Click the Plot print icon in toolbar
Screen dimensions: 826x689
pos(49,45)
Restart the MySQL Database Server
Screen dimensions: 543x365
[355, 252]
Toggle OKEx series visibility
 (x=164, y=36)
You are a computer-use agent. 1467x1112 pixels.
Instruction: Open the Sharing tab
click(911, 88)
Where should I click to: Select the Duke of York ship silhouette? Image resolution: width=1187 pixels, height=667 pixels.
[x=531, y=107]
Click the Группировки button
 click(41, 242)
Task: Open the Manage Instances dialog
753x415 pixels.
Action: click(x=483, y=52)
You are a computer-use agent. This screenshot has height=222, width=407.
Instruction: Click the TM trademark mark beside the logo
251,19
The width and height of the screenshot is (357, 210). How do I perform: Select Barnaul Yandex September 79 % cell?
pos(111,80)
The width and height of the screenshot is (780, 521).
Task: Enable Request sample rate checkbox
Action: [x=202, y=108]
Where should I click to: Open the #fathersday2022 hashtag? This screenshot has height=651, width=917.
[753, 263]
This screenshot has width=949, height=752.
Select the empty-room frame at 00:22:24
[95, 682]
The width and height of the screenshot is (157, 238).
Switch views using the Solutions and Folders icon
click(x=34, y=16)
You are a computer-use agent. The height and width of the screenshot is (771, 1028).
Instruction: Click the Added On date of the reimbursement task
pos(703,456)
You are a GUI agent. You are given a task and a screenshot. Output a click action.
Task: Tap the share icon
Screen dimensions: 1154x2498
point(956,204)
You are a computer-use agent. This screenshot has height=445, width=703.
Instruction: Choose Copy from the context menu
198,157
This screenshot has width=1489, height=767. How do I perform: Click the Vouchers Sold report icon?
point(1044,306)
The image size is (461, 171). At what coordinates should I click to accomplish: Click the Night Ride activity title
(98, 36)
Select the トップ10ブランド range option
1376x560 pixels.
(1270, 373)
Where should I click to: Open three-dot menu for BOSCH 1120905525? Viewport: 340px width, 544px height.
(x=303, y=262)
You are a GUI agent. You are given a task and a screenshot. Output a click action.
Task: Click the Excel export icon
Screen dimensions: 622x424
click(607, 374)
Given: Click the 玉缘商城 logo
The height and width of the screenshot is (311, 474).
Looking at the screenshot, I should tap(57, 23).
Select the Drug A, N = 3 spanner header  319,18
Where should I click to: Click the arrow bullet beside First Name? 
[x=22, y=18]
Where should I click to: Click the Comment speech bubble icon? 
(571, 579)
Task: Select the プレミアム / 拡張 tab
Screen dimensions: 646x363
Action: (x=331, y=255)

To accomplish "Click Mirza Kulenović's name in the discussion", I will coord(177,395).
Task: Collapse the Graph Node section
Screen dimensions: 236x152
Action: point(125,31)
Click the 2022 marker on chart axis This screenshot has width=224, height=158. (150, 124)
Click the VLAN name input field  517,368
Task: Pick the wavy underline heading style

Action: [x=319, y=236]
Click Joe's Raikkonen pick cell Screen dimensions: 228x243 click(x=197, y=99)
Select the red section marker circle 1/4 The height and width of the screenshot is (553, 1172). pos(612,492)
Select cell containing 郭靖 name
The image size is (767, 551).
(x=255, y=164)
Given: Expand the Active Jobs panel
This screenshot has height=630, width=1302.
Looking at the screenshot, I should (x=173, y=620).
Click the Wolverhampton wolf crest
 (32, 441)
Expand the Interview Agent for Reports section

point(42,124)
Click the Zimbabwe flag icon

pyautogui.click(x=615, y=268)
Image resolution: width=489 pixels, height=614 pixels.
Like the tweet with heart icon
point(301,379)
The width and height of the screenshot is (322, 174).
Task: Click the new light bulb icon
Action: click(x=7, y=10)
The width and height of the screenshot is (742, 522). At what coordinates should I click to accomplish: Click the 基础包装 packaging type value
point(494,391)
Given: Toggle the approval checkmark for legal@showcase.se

▶ _Problem to work on_
Retype every record exactly, omitting nothing.

▶ _Solution to the exercise_
Click the Plot print icon in toolbar
Screen dimensions: 826x689
pos(49,45)
Restart the MySQL Database Server
Screen dimensions: 543x365
[355, 252]
Toggle OKEx series visibility
 (x=164, y=36)
You are a computer-use agent. 1467x1112 pixels.
Instruction: Open the Sharing tab
click(911, 88)
Where should I click to: Select the Duke of York ship silhouette? Image resolution: width=1187 pixels, height=667 pixels.
[x=531, y=107]
Click the Группировки button
 click(41, 242)
Task: Open the Manage Instances dialog
753x415 pixels.
Action: click(x=483, y=52)
You are a computer-use agent. This screenshot has height=222, width=407.
Instruction: Click the TM trademark mark beside the logo
251,19
The width and height of the screenshot is (357, 210). How do I perform: Select Barnaul Yandex September 79 % cell?
pos(111,80)
The width and height of the screenshot is (780, 521).
Task: Enable Request sample rate checkbox
Action: [x=202, y=108]
Where should I click to: Open the #fathersday2022 hashtag? This screenshot has height=651, width=917.
[753, 263]
This screenshot has width=949, height=752.
Select the empty-room frame at 00:22:24
[95, 682]
The width and height of the screenshot is (157, 238).
Switch views using the Solutions and Folders icon
click(x=34, y=16)
You are a computer-use agent. The height and width of the screenshot is (771, 1028).
Instruction: Click the Added On date of the reimbursement task
pos(703,456)
You are a GUI agent. You are given a task and a screenshot. Output a click action.
Task: Tap the share icon
Screen dimensions: 1154x2498
point(956,204)
You are a computer-use agent. This screenshot has height=445, width=703.
Instruction: Choose Copy from the context menu
198,157
This screenshot has width=1489, height=767. How do I perform: Click the Vouchers Sold report icon?
point(1044,306)
The image size is (461, 171). At what coordinates should I click to accomplish: Click the Night Ride activity title
(98, 36)
Select the トップ10ブランド range option
1376x560 pixels.
(1270, 373)
Where should I click to: Open three-dot menu for BOSCH 1120905525? Viewport: 340px width, 544px height.
(x=303, y=262)
You are a GUI agent. You are given a task and a screenshot. Output a click action.
Task: Click the Excel export icon
Screen dimensions: 622x424
click(607, 374)
Given: Click the 玉缘商城 logo
The height and width of the screenshot is (311, 474).
Looking at the screenshot, I should tap(57, 23).
Select the Drug A, N = 3 spanner header  319,18
Where should I click to: Click the arrow bullet beside First Name? 
[x=22, y=18]
Where should I click to: Click the Comment speech bubble icon? 
(571, 579)
Task: Select the プレミアム / 拡張 tab
Screen dimensions: 646x363
Action: (x=331, y=255)

To accomplish "Click Mirza Kulenović's name in the discussion", I will coord(177,395).
Task: Collapse the Graph Node section
Screen dimensions: 236x152
Action: point(125,31)
Click the 2022 marker on chart axis This screenshot has width=224, height=158. (150, 124)
Click the VLAN name input field  517,368
Task: Pick the wavy underline heading style

Action: [x=319, y=236]
Click Joe's Raikkonen pick cell Screen dimensions: 228x243 click(x=197, y=99)
Select the red section marker circle 1/4 The height and width of the screenshot is (553, 1172). pos(612,492)
Select cell containing 郭靖 name
The image size is (767, 551).
(x=255, y=164)
Given: Expand the Active Jobs panel
This screenshot has height=630, width=1302.
Looking at the screenshot, I should (x=173, y=620).
Click the Wolverhampton wolf crest
 (32, 441)
Expand the Interview Agent for Reports section

point(42,124)
Click the Zimbabwe flag icon

pyautogui.click(x=615, y=268)
Image resolution: width=489 pixels, height=614 pixels.
Like the tweet with heart icon
point(301,379)
The width and height of the screenshot is (322, 174).
Task: Click the new light bulb icon
Action: click(x=7, y=10)
The width and height of the screenshot is (742, 522). At what coordinates should I click to accomplish: Click the 基础包装 packaging type value
point(494,391)
Given: Toggle the approval checkmark for legal@showcase.se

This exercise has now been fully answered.